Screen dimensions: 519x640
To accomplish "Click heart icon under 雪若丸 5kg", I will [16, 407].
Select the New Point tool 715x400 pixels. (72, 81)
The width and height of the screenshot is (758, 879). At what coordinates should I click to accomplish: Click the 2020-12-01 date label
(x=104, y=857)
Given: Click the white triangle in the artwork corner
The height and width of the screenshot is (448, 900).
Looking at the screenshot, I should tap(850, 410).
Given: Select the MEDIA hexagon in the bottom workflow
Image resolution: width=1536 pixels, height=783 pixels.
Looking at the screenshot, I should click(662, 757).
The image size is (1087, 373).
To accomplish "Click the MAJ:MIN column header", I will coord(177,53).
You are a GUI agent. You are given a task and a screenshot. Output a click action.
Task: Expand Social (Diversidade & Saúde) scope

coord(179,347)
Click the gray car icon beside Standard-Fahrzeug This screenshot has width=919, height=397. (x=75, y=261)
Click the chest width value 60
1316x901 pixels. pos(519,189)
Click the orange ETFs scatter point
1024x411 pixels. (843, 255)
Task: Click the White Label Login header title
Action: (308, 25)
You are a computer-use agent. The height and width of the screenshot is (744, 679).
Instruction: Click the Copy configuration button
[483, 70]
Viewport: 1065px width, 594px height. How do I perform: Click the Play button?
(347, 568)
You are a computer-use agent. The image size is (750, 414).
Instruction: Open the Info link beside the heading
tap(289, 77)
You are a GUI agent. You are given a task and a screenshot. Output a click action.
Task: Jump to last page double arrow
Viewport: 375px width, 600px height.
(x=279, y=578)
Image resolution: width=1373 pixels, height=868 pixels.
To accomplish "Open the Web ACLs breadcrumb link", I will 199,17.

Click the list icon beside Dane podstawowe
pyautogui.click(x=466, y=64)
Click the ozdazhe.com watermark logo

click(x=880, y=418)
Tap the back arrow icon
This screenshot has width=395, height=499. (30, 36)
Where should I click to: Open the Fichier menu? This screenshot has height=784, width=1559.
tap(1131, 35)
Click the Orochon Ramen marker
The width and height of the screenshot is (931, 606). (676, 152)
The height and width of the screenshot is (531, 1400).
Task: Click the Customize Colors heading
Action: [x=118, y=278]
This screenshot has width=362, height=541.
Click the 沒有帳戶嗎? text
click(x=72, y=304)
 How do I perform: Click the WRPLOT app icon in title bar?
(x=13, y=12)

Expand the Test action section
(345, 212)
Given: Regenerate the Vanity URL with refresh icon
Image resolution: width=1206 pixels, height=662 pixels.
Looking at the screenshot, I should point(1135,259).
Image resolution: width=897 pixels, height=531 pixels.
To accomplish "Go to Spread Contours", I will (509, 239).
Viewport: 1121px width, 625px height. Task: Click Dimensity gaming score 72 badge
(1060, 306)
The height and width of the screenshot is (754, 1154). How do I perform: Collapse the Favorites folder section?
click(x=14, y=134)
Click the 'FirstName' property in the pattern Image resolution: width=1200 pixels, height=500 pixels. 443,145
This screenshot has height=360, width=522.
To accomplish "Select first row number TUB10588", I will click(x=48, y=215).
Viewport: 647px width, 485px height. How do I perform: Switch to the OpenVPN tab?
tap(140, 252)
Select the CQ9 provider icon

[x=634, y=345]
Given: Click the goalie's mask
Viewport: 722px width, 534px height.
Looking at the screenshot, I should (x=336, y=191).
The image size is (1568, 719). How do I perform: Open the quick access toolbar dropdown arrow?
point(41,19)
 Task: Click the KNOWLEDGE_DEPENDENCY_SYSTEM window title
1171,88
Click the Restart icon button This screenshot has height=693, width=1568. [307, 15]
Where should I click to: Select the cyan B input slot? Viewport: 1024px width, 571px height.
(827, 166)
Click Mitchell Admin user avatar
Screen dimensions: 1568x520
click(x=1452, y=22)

● ● ● ● ●

### Work to complete
Copy verbatim, from the listing above, each line from the one containing "The width and height of the screenshot is (758, 879)." down to the one containing "You are a computer-use agent. The image", inclusive.

### Written response
The width and height of the screenshot is (758, 879). At what coordinates should I click to accomplish: Click the 2020-12-01 date label
(x=104, y=857)
Given: Click the white triangle in the artwork corner
The height and width of the screenshot is (448, 900).
Looking at the screenshot, I should tap(850, 410).
Given: Select the MEDIA hexagon in the bottom workflow
Image resolution: width=1536 pixels, height=783 pixels.
Looking at the screenshot, I should click(662, 757).
The image size is (1087, 373).
To accomplish "Click the MAJ:MIN column header", I will coord(177,53).
You are a GUI agent. You are given a task and a screenshot. Output a click action.
Task: Expand Social (Diversidade & Saúde) scope

coord(179,347)
Click the gray car icon beside Standard-Fahrzeug This screenshot has width=919, height=397. (x=75, y=261)
Click the chest width value 60
1316x901 pixels. pos(519,189)
Click the orange ETFs scatter point
1024x411 pixels. (843, 255)
Task: Click the White Label Login header title
Action: (308, 25)
You are a computer-use agent. The height and width of the screenshot is (744, 679).
Instruction: Click the Copy configuration button
[483, 70]
Viewport: 1065px width, 594px height. How do I perform: Click the Play button?
(347, 568)
You are a computer-use agent. The image size is (750, 414).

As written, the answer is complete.